"""

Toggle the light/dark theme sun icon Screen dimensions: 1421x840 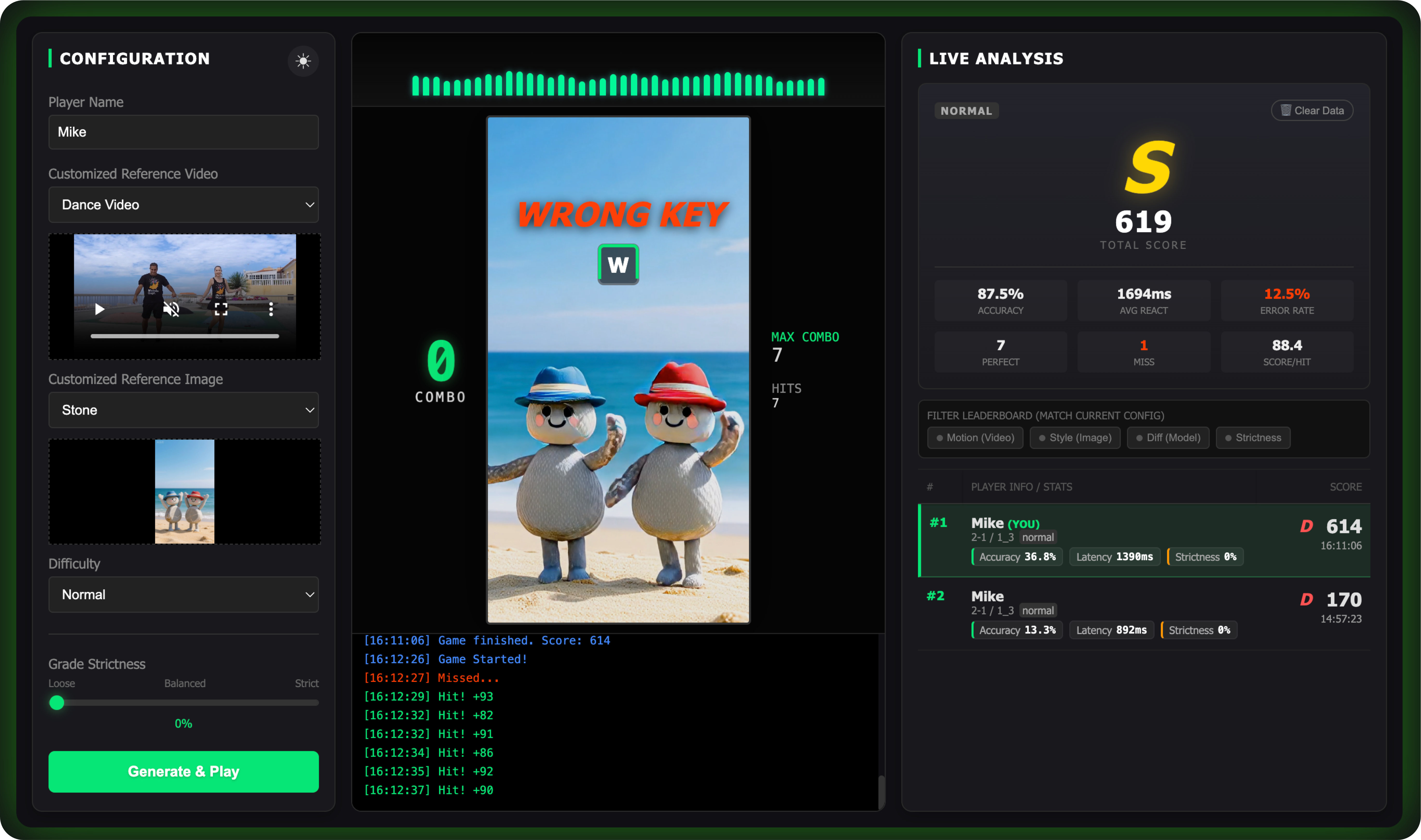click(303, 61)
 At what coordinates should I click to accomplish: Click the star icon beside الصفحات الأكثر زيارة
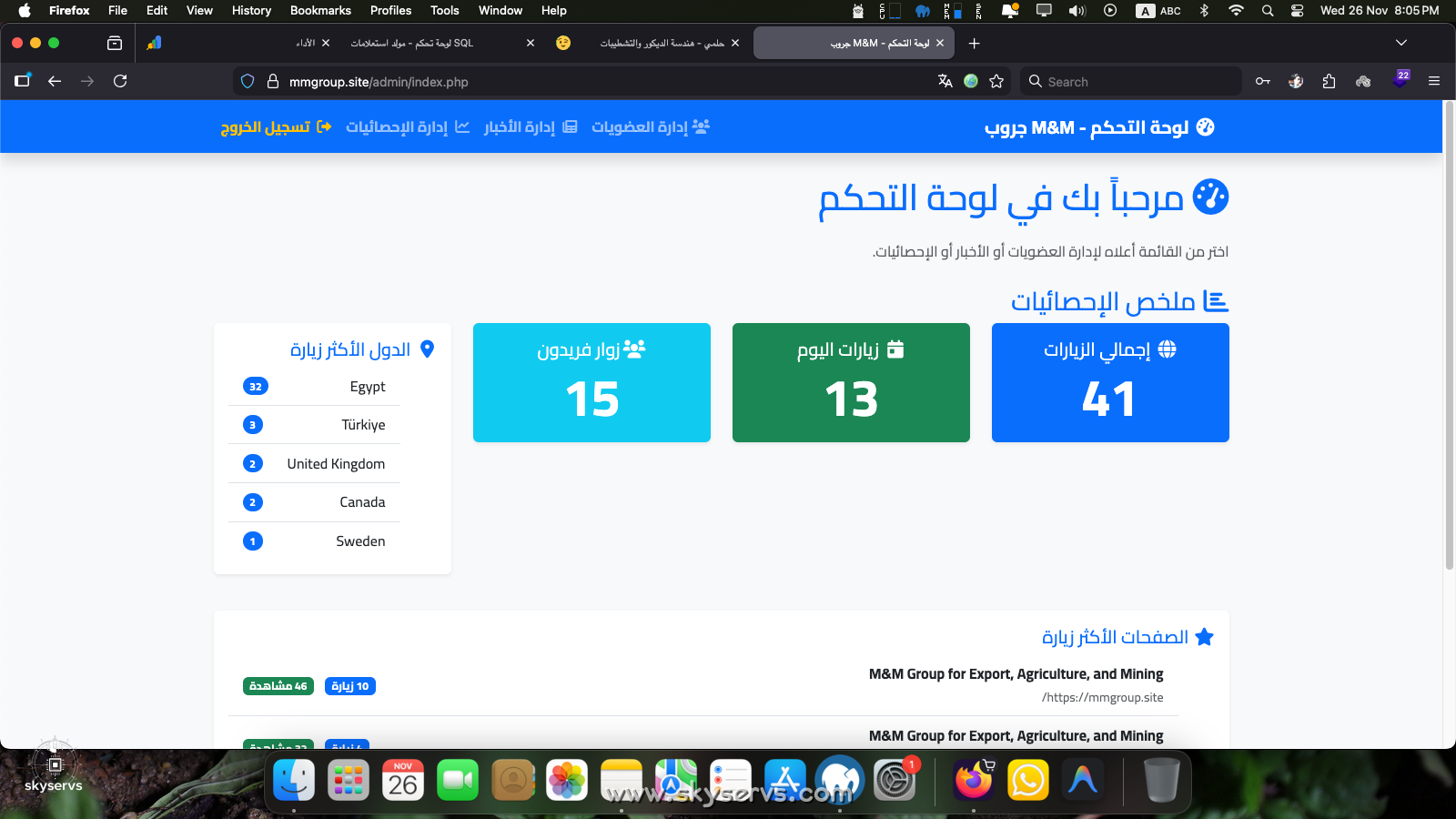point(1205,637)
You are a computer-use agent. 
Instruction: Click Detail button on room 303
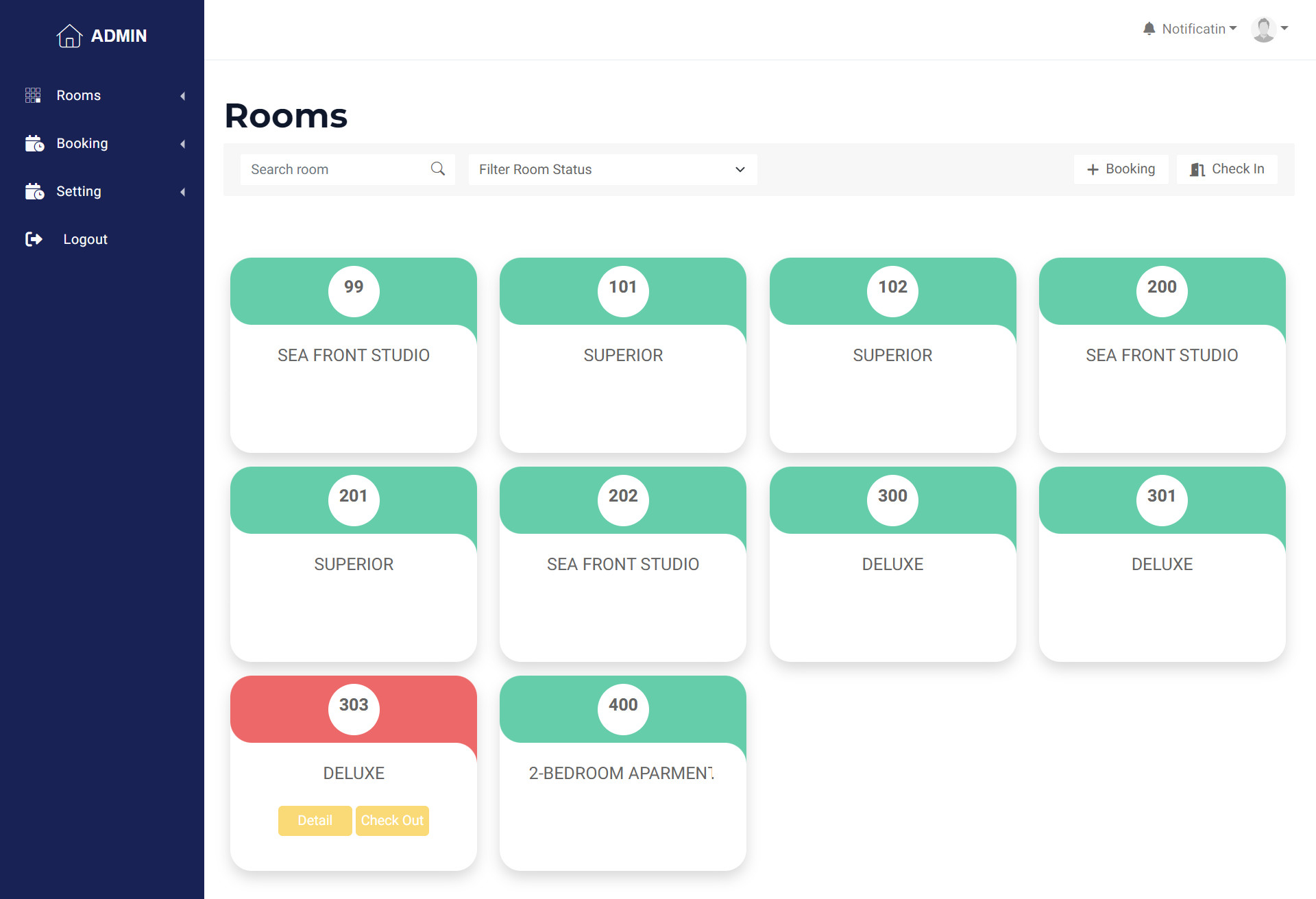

"""

• Problem requirements: Please transcribe word for word the lines from the one bearing "You are a computer-use agent." through the last line of the records above, omitting the pictures.

• Solved problem:
You are a computer-use agent. 
Instruction: Click Detail button on room 303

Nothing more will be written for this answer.